Format the rows below as a Markdown table with two columns, No. and Text. Number each row and leave out blank lines.

*-*-*

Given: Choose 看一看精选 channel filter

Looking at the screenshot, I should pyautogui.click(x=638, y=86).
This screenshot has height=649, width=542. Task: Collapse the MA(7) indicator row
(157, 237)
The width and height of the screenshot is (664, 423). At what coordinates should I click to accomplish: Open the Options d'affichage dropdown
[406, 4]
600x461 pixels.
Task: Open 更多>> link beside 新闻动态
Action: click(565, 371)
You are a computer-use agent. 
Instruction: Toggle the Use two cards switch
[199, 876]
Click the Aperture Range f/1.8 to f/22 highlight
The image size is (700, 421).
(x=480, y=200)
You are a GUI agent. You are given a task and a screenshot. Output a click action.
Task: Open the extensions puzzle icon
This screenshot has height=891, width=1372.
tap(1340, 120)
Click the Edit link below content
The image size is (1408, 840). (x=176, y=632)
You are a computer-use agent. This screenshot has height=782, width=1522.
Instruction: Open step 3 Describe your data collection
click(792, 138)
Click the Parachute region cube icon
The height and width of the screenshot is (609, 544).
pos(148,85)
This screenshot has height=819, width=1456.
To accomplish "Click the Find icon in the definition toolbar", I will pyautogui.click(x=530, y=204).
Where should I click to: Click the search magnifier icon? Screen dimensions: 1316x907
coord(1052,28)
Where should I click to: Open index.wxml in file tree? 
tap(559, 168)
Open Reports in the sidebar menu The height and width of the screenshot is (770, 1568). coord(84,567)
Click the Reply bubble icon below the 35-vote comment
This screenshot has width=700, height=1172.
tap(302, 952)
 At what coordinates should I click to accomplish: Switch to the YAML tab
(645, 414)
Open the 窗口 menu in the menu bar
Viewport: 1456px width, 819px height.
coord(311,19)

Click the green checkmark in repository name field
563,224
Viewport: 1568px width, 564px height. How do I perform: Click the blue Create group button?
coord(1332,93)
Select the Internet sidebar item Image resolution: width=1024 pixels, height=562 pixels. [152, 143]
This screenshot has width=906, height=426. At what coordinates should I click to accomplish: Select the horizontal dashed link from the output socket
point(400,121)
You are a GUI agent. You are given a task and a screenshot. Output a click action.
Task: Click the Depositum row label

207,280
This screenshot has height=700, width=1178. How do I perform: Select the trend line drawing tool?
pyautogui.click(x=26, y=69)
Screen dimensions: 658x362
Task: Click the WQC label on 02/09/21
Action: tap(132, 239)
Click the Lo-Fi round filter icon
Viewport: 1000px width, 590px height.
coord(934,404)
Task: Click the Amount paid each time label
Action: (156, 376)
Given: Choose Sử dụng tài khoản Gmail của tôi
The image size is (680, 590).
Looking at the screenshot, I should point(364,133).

*-*-*

■ **Correct output**:
| No. | Text |
|---|---|
| 1 | Given: Choose 看一看精选 channel filter |
| 2 | Looking at the screenshot, I should pyautogui.click(x=638, y=86). |
| 3 | This screenshot has height=649, width=542. Task: Collapse the MA(7) indicator row |
| 4 | (157, 237) |
| 5 | The width and height of the screenshot is (664, 423). At what coordinates should I click to accomplish: Open the Options d'affichage dropdown |
| 6 | [406, 4] |
| 7 | 600x461 pixels. |
| 8 | Task: Open 更多>> link beside 新闻动态 |
| 9 | Action: click(565, 371) |
| 10 | You are a computer-use agent.  |
| 11 | Instruction: Toggle the Use two cards switch |
| 12 | [199, 876] |
| 13 | Click the Aperture Range f/1.8 to f/22 highlight |
| 14 | The image size is (700, 421). |
| 15 | (x=480, y=200) |
| 16 | You are a GUI agent. You are given a task and a screenshot. Output a click action. |
| 17 | Task: Open the extensions puzzle icon |
| 18 | This screenshot has height=891, width=1372. |
| 19 | tap(1340, 120) |
| 20 | Click the Edit link below content |
| 21 | The image size is (1408, 840). (x=176, y=632) |
| 22 | You are a computer-use agent. This screenshot has height=782, width=1522. |
| 23 | Instruction: Open step 3 Describe your data collection |
| 24 | click(792, 138) |
| 25 | Click the Parachute region cube icon |
| 26 | The height and width of the screenshot is (609, 544). |
| 27 | pos(148,85) |
| 28 | This screenshot has height=819, width=1456. |
| 29 | To accomplish "Click the Find icon in the definition toolbar", I will pyautogui.click(x=530, y=204). |
| 30 | Where should I click to: Click the search magnifier icon? Screen dimensions: 1316x907 |
| 31 | coord(1052,28) |
| 32 | Where should I click to: Open index.wxml in file tree?  |
| 33 | tap(559, 168) |
| 34 | Open Reports in the sidebar menu The height and width of the screenshot is (770, 1568). coord(84,567) |
| 35 | Click the Reply bubble icon below the 35-vote comment |
| 36 | This screenshot has width=700, height=1172. |
| 37 | tap(302, 952) |
| 38 |  At what coordinates should I click to accomplish: Switch to the YAML tab |
| 39 | (645, 414) |
| 40 | Open the 窗口 menu in the menu bar |
| 41 | Viewport: 1456px width, 819px height. |
| 42 | coord(311,19) |
| 43 | Click the green checkmark in repository name field |
| 44 | 563,224 |
| 45 | Viewport: 1568px width, 564px height. How do I perform: Click the blue Create group button? |
| 46 | coord(1332,93) |
| 47 | Select the Internet sidebar item Image resolution: width=1024 pixels, height=562 pixels. [152, 143] |
| 48 | This screenshot has width=906, height=426. At what coordinates should I click to accomplish: Select the horizontal dashed link from the output socket |
| 49 | point(400,121) |
| 50 | You are a GUI agent. You are given a task and a screenshot. Output a click action. |
| 51 | Task: Click the Depositum row label |
| 52 | 207,280 |
| 53 | This screenshot has height=700, width=1178. How do I perform: Select the trend line drawing tool? |
| 54 | pyautogui.click(x=26, y=69) |
| 55 | Screen dimensions: 658x362 |
| 56 | Task: Click the WQC label on 02/09/21 |
| 57 | Action: tap(132, 239) |
| 58 | Click the Lo-Fi round filter icon |
| 59 | Viewport: 1000px width, 590px height. |
| 60 | coord(934,404) |
| 61 | Task: Click the Amount paid each time label |
| 62 | Action: (156, 376) |
| 63 | Given: Choose Sử dụng tài khoản Gmail của tôi |
| 64 | The image size is (680, 590). |
| 65 | Looking at the screenshot, I should point(364,133). |